FUI UMA BELÍSSIMA AQUARELA

FUI UMA BELÍSSIMA AQUARELA

Ainda não estou em casa, ainda não estou voltando para casa e ainda não sei onde a minha casa foi parar. Todo final de tarde contemplo o pôr do sol por uma janela e acabo lamentando a chegada da triste e fria noite. Fui uma belíssima aquarela, mas me tornei um pôr do sol sem brilho, opaco, insosso e quase incolor que prefere permanecer escondido de todos os olhares.
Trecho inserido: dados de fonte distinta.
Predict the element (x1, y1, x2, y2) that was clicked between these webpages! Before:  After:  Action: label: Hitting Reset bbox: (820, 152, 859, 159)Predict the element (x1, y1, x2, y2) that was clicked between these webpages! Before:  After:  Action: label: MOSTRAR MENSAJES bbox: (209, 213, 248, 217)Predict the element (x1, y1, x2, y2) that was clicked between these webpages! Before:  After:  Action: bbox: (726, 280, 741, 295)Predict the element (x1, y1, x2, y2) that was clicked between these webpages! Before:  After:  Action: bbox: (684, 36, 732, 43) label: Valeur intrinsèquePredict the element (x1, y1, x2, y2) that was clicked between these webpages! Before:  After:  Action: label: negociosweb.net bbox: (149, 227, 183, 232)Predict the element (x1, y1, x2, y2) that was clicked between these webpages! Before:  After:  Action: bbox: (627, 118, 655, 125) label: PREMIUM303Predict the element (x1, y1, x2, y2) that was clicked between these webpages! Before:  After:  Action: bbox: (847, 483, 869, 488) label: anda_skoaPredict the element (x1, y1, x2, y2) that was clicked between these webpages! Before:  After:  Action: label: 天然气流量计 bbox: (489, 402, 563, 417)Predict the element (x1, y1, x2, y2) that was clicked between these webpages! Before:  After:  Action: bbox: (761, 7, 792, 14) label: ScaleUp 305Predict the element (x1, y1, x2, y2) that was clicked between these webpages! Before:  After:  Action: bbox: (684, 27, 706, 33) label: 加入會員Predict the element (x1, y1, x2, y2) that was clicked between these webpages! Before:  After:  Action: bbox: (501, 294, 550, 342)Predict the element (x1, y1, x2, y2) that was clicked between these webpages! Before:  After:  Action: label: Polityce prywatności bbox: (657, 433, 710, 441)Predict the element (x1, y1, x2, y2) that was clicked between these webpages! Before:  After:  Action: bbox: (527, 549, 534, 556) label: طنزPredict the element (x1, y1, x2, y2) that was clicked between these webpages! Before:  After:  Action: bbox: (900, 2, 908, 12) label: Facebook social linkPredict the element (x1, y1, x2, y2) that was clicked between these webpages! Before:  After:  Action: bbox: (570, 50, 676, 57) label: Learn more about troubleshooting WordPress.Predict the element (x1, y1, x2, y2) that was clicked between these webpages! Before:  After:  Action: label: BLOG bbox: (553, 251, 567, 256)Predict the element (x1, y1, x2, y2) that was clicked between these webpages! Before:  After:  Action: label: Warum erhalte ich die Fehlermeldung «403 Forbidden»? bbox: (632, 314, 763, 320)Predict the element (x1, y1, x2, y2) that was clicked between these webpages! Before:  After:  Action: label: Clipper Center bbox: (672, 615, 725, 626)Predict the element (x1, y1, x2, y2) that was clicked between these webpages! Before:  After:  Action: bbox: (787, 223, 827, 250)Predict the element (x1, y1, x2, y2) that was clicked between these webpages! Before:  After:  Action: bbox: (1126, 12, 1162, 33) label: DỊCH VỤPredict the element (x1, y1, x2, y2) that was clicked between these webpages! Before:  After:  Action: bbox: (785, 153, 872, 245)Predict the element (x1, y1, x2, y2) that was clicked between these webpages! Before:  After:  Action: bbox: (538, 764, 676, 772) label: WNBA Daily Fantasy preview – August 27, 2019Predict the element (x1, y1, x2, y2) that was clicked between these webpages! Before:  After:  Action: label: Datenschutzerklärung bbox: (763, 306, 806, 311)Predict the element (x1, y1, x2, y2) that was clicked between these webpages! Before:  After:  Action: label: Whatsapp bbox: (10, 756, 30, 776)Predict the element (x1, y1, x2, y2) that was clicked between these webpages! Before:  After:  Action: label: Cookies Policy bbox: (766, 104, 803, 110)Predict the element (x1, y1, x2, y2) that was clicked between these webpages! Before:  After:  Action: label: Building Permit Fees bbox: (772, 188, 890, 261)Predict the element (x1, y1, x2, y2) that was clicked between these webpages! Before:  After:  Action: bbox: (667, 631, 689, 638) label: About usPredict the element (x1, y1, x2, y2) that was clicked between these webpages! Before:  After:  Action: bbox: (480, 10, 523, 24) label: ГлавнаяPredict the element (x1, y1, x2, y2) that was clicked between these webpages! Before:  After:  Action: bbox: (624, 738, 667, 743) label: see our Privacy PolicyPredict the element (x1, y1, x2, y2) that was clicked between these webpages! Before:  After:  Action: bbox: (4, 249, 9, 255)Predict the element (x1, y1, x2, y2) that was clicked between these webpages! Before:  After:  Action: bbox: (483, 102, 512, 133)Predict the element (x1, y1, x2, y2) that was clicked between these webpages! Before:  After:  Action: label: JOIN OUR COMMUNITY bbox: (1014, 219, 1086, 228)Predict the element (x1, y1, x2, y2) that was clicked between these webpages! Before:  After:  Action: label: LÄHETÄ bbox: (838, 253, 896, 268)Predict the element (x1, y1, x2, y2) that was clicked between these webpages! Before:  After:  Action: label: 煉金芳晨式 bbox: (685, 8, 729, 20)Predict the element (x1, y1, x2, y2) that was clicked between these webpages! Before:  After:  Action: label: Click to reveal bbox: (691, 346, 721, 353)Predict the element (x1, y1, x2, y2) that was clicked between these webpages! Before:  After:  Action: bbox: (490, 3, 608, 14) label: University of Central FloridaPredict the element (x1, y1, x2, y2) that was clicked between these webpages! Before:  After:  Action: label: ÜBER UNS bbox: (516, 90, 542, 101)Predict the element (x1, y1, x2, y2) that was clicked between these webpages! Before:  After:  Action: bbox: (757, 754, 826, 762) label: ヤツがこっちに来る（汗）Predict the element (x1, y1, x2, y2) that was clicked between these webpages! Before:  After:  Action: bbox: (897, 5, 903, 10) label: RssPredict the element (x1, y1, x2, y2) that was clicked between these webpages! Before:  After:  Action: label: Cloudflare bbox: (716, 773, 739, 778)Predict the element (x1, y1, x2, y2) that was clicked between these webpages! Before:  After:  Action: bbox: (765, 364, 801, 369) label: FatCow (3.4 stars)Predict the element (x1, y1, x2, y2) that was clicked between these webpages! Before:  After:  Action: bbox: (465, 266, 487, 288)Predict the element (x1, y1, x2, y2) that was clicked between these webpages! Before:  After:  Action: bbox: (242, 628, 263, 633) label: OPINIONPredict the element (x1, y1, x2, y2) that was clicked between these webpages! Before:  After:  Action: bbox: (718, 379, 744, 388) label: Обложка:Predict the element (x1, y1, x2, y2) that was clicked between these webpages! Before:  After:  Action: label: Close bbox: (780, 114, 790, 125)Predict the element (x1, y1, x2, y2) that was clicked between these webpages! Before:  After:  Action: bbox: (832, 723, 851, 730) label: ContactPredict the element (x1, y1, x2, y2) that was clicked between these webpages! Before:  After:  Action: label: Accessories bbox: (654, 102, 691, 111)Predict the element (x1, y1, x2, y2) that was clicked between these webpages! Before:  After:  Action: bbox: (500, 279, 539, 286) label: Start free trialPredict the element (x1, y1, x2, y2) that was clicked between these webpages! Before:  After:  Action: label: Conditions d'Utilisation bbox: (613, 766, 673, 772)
Nunca encontrei algo bom o suficiente para me cativar a largar mão do anonimato, e acredito que ser aquela mancha opaca daquela peça antiga de roupa é a sina da minha vida. Sou amigo do vento, porém faz tempo que ele não se importa com a nossa amizade que acabou esquecendo de soprar novas oportunidades. Nunca me dei bem com padrões, mas acabei criando meu padrão de vida que se baseia em se esconder das luzes e vegetar contemplando os ponteiros do relógio. Ainda procuro um motivo, uma razão e um fôlego, mas a vida continuará seguindo seu fluxo eu encontrando ou não. O destino poderia me deixar saber as surpresas do futuro, mas ele está ocupado demais impondo acontecimentos e fugindo da felicidade. Não tenho a quem culpar pela falta de brilho no meu presente, mas tenho mantido a ilusão de que o "amanhã chegará", e assim dou um jeito de não desaparecer. Ainda não estou voltando para casa, mas, todas as noites, meus sonhos me enchem de esperanças tolas. Não estou preocupado com o tempo, pois nunca soube lidar com essa questão cronológica. Hoje tenho dezenove anos, amanhã posso ter trinta, depois de amanhã dez e a minha alma é livre para sentir, sentir a saudade de casa.


Dedico essa postagem a José Cypriano que nos deixou no dia 13 de dezembro de 2015.